━━━ ITEMS ━━━

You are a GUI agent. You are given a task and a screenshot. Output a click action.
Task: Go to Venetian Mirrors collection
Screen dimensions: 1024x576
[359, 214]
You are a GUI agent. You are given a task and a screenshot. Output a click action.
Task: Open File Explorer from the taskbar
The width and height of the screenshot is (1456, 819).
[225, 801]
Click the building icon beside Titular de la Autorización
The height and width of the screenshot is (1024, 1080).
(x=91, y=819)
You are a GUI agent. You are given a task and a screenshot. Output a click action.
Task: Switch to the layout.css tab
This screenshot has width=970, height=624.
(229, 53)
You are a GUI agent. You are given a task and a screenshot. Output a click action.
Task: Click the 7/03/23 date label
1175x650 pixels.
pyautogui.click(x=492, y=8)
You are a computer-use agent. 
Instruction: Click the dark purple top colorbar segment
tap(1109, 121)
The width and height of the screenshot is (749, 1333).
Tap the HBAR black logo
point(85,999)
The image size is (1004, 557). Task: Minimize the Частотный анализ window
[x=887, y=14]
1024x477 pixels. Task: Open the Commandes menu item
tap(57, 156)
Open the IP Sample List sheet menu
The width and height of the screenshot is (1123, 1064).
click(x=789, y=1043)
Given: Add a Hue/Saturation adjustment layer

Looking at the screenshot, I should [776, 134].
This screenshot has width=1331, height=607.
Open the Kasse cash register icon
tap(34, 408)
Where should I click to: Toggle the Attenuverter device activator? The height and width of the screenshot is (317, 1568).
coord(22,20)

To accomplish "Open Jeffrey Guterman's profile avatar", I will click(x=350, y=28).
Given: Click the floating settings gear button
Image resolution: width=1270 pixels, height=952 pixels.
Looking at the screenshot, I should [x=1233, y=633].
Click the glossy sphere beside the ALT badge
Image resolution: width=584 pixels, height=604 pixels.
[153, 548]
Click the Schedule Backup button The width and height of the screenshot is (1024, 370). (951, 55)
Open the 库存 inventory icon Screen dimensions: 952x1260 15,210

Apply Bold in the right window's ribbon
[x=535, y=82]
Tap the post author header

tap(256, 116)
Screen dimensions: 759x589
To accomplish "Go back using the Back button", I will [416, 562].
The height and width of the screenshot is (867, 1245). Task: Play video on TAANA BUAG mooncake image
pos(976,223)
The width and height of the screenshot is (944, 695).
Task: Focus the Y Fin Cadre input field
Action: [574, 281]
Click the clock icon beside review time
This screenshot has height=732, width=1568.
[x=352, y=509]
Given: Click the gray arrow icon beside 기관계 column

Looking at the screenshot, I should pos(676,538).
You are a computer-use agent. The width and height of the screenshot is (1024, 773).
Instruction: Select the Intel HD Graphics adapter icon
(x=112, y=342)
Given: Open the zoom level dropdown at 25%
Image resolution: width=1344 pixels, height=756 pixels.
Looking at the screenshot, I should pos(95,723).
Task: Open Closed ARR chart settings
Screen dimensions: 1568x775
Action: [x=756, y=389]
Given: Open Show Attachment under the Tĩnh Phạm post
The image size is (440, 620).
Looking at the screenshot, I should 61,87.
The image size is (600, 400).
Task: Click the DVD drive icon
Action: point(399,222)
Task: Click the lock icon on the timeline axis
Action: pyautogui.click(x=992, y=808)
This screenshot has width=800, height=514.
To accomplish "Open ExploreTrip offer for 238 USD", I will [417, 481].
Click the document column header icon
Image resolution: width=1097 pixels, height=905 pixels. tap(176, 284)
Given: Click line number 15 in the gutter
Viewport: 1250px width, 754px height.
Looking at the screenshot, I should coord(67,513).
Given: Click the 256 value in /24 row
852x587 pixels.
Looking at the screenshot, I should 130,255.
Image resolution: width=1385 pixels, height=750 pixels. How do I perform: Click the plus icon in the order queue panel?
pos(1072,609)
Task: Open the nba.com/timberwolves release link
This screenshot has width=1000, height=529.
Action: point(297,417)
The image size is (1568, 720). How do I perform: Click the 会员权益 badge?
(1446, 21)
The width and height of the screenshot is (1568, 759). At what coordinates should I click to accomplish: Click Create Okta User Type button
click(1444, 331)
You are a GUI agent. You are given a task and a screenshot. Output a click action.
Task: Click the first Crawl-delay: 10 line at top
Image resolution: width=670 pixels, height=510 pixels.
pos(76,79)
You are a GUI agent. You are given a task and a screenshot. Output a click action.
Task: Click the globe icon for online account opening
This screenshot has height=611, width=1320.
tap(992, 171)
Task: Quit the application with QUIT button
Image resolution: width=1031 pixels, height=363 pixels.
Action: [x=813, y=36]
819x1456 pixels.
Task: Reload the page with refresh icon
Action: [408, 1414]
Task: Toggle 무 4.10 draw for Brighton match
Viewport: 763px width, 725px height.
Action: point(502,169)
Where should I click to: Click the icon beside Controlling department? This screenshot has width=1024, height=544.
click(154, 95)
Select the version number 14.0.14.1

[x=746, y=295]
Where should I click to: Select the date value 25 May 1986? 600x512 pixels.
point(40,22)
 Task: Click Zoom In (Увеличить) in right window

━━━

Please rewrite the entries above as a Markdown table with two columns, Row and Line. Number each line in order and leave out the blank ones.

§ **EXPECTED ANSWER**
| Row | Line |
|---|---|
| 1 | You are a GUI agent. You are given a task and a screenshot. Output a click action. |
| 2 | Task: Go to Venetian Mirrors collection |
| 3 | Screen dimensions: 1024x576 |
| 4 | [359, 214] |
| 5 | You are a GUI agent. You are given a task and a screenshot. Output a click action. |
| 6 | Task: Open File Explorer from the taskbar |
| 7 | The width and height of the screenshot is (1456, 819). |
| 8 | [225, 801] |
| 9 | Click the building icon beside Titular de la Autorización |
| 10 | The height and width of the screenshot is (1024, 1080). |
| 11 | (x=91, y=819) |
| 12 | You are a GUI agent. You are given a task and a screenshot. Output a click action. |
| 13 | Task: Switch to the layout.css tab |
| 14 | This screenshot has width=970, height=624. |
| 15 | (229, 53) |
| 16 | You are a GUI agent. You are given a task and a screenshot. Output a click action. |
| 17 | Task: Click the 7/03/23 date label |
| 18 | 1175x650 pixels. |
| 19 | pyautogui.click(x=492, y=8) |
| 20 | You are a computer-use agent.  |
| 21 | Instruction: Click the dark purple top colorbar segment |
| 22 | tap(1109, 121) |
| 23 | The width and height of the screenshot is (749, 1333). |
| 24 | Tap the HBAR black logo |
| 25 | point(85,999) |
| 26 | The image size is (1004, 557). Task: Minimize the Частотный анализ window |
| 27 | [x=887, y=14] |
| 28 | 1024x477 pixels. Task: Open the Commandes menu item |
| 29 | tap(57, 156) |
| 30 | Open the IP Sample List sheet menu |
| 31 | The width and height of the screenshot is (1123, 1064). |
| 32 | click(x=789, y=1043) |
| 33 | Given: Add a Hue/Saturation adjustment layer |
| 34 | Looking at the screenshot, I should [776, 134]. |
| 35 | This screenshot has width=1331, height=607. |
| 36 | Open the Kasse cash register icon |
| 37 | tap(34, 408) |
| 38 | Where should I click to: Toggle the Attenuverter device activator? The height and width of the screenshot is (317, 1568). |
| 39 | coord(22,20) |
| 40 | To accomplish "Open Jeffrey Guterman's profile avatar", I will click(x=350, y=28). |
| 41 | Given: Click the floating settings gear button |
| 42 | Image resolution: width=1270 pixels, height=952 pixels. |
| 43 | Looking at the screenshot, I should [x=1233, y=633]. |
| 44 | Click the glossy sphere beside the ALT badge |
| 45 | Image resolution: width=584 pixels, height=604 pixels. |
| 46 | [153, 548] |
| 47 | Click the Schedule Backup button The width and height of the screenshot is (1024, 370). (951, 55) |
| 48 | Open the 库存 inventory icon Screen dimensions: 952x1260 15,210 |
| 49 | Apply Bold in the right window's ribbon |
| 50 | [x=535, y=82] |
| 51 | Tap the post author header |
| 52 | tap(256, 116) |
| 53 | Screen dimensions: 759x589 |
| 54 | To accomplish "Go back using the Back button", I will [416, 562]. |
| 55 | The height and width of the screenshot is (867, 1245). Task: Play video on TAANA BUAG mooncake image |
| 56 | pos(976,223) |
| 57 | The width and height of the screenshot is (944, 695). |
| 58 | Task: Focus the Y Fin Cadre input field |
| 59 | Action: [574, 281] |
| 60 | Click the clock icon beside review time |
| 61 | This screenshot has height=732, width=1568. |
| 62 | [x=352, y=509] |
| 63 | Given: Click the gray arrow icon beside 기관계 column |
| 64 | Looking at the screenshot, I should pos(676,538). |
| 65 | You are a computer-use agent. The width and height of the screenshot is (1024, 773). |
| 66 | Instruction: Select the Intel HD Graphics adapter icon |
| 67 | (x=112, y=342) |
| 68 | Given: Open the zoom level dropdown at 25% |
| 69 | Image resolution: width=1344 pixels, height=756 pixels. |
| 70 | Looking at the screenshot, I should pos(95,723). |
| 71 | Task: Open Closed ARR chart settings |
| 72 | Screen dimensions: 1568x775 |
| 73 | Action: [x=756, y=389] |
| 74 | Given: Open Show Attachment under the Tĩnh Phạm post |
| 75 | The image size is (440, 620). |
| 76 | Looking at the screenshot, I should 61,87. |
| 77 | The image size is (600, 400). |
| 78 | Task: Click the DVD drive icon |
| 79 | Action: point(399,222) |
| 80 | Task: Click the lock icon on the timeline axis |
| 81 | Action: pyautogui.click(x=992, y=808) |
| 82 | This screenshot has width=800, height=514. |
| 83 | To accomplish "Open ExploreTrip offer for 238 USD", I will [417, 481]. |
| 84 | Click the document column header icon |
| 85 | Image resolution: width=1097 pixels, height=905 pixels. tap(176, 284) |
| 86 | Given: Click line number 15 in the gutter |
| 87 | Viewport: 1250px width, 754px height. |
| 88 | Looking at the screenshot, I should coord(67,513). |
| 89 | Given: Click the 256 value in /24 row |
| 90 | 852x587 pixels. |
| 91 | Looking at the screenshot, I should 130,255. |
| 92 | Image resolution: width=1385 pixels, height=750 pixels. How do I perform: Click the plus icon in the order queue panel? |
| 93 | pos(1072,609) |
| 94 | Task: Open the nba.com/timberwolves release link |
| 95 | This screenshot has width=1000, height=529. |
| 96 | Action: point(297,417) |
| 97 | The image size is (1568, 720). How do I perform: Click the 会员权益 badge? |
| 98 | (1446, 21) |
| 99 | The width and height of the screenshot is (1568, 759). At what coordinates should I click to accomplish: Click Create Okta User Type button |
| 100 | click(1444, 331) |
| 101 | You are a GUI agent. You are given a task and a screenshot. Output a click action. |
| 102 | Task: Click the first Crawl-delay: 10 line at top |
| 103 | Image resolution: width=670 pixels, height=510 pixels. |
| 104 | pos(76,79) |
| 105 | You are a GUI agent. You are given a task and a screenshot. Output a click action. |
| 106 | Task: Click the globe icon for online account opening |
| 107 | This screenshot has height=611, width=1320. |
| 108 | tap(992, 171) |
| 109 | Task: Quit the application with QUIT button |
| 110 | Image resolution: width=1031 pixels, height=363 pixels. |
| 111 | Action: [x=813, y=36] |
| 112 | 819x1456 pixels. |
| 113 | Task: Reload the page with refresh icon |
| 114 | Action: [408, 1414] |
| 115 | Task: Toggle 무 4.10 draw for Brighton match |
| 116 | Viewport: 763px width, 725px height. |
| 117 | Action: point(502,169) |
| 118 | Where should I click to: Click the icon beside Controlling department? This screenshot has width=1024, height=544. |
| 119 | click(154, 95) |
| 120 | Select the version number 14.0.14.1 |
| 121 | [x=746, y=295] |
| 122 | Where should I click to: Select the date value 25 May 1986? 600x512 pixels. |
| 123 | point(40,22) |
| 124 |  Task: Click Zoom In (Увеличить) in right window |